____ Document segment
November 30, 2005
Code of Death
Oh, kids, this code I am working on, it is killing me. I've discovered a bug that involves an object that I set in one place mysteriously becoming null in another place for no reason I can find - but only sometimes. This code works when I run it with debug lines, and doesn't work without them. Grrrrr, argh, etc.
Have I mentioned that I hate C++?
This Is Why I Haven't Written That Novel Yet
Fussy quotes from a NaNoWriMo email:
The writer Edith Wharton once described novel writing like this:
"The beginning: A ride through a spring wood.
The middle: The Gobi desert.
The end: Going down the Cresta run."
....
I have two words for anyone who finds themselves falling into a similar Week Two funk:
Cresta run.
Yep. The greatest toboggan run in the world is just one week away.
This would be fine if not for the fact that Edith Wharton also wrote Ethan Frome, in which sledding turns out to not be such an awesome idea after all. Is it wrong that I am interpretting this to mean "Writing is really hard and then you and/or your illicit love interest (possibly symbolizing your book) crash into a tree and thus you're trapped in a loveless marriage (possibly symbolizing your day job) forever"? Or does this just indicate my general cynicism and need to over analyze? (Don't answer that.)
________
____ Raw data
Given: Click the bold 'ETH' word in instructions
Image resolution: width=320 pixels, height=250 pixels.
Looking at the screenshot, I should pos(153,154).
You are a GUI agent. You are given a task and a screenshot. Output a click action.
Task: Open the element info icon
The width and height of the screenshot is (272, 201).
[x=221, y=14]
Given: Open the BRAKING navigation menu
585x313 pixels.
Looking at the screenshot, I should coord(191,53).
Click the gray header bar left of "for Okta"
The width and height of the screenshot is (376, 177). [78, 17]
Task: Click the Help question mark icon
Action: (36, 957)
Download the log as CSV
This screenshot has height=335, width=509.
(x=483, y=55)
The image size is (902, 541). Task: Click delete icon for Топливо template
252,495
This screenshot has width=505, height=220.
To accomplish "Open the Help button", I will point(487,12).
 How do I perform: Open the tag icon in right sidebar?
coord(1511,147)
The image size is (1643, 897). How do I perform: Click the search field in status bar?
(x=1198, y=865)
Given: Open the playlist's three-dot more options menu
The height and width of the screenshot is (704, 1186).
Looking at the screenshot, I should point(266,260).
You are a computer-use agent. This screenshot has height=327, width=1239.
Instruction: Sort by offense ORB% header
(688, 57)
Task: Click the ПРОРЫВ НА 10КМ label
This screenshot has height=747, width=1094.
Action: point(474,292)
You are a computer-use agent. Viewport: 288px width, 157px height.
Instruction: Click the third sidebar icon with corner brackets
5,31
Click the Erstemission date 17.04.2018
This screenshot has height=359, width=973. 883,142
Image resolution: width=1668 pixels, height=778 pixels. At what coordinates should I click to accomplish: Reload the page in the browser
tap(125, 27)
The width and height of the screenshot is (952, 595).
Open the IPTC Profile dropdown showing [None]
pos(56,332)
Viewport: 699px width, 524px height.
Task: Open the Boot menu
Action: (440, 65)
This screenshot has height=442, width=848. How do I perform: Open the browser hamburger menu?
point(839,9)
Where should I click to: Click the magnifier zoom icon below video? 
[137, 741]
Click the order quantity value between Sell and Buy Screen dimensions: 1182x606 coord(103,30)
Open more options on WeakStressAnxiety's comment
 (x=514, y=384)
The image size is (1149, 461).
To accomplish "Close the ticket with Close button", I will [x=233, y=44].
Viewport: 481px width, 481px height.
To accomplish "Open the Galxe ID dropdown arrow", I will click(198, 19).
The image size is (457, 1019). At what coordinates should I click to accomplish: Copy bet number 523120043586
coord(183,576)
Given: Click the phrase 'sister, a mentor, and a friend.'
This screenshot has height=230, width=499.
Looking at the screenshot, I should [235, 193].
________
> **Instruction**: Copy from the blog post above the passage that opens with the words containing "The middle: The" and closes with "(Don't answer that.)", reproducing it word for word.

> **Solved problem**:
The middle: The Gobi desert.
The end: Going down the Cresta run."
....
I have two words for anyone who finds themselves falling into a similar Week Two funk:
Cresta run.
Yep. The greatest toboggan run in the world is just one week away.
This would be fine if not for the fact that Edith Wharton also wrote Ethan Frome, in which sledding turns out to not be such an awesome idea after all. Is it wrong that I am interpretting this to mean "Writing is really hard and then you and/or your illicit love interest (possibly symbolizing your book) crash into a tree and thus you're trapped in a loveless marriage (possibly symbolizing your day job) forever"? Or does this just indicate my general cynicism and need to over analyze? (Don't answer that.)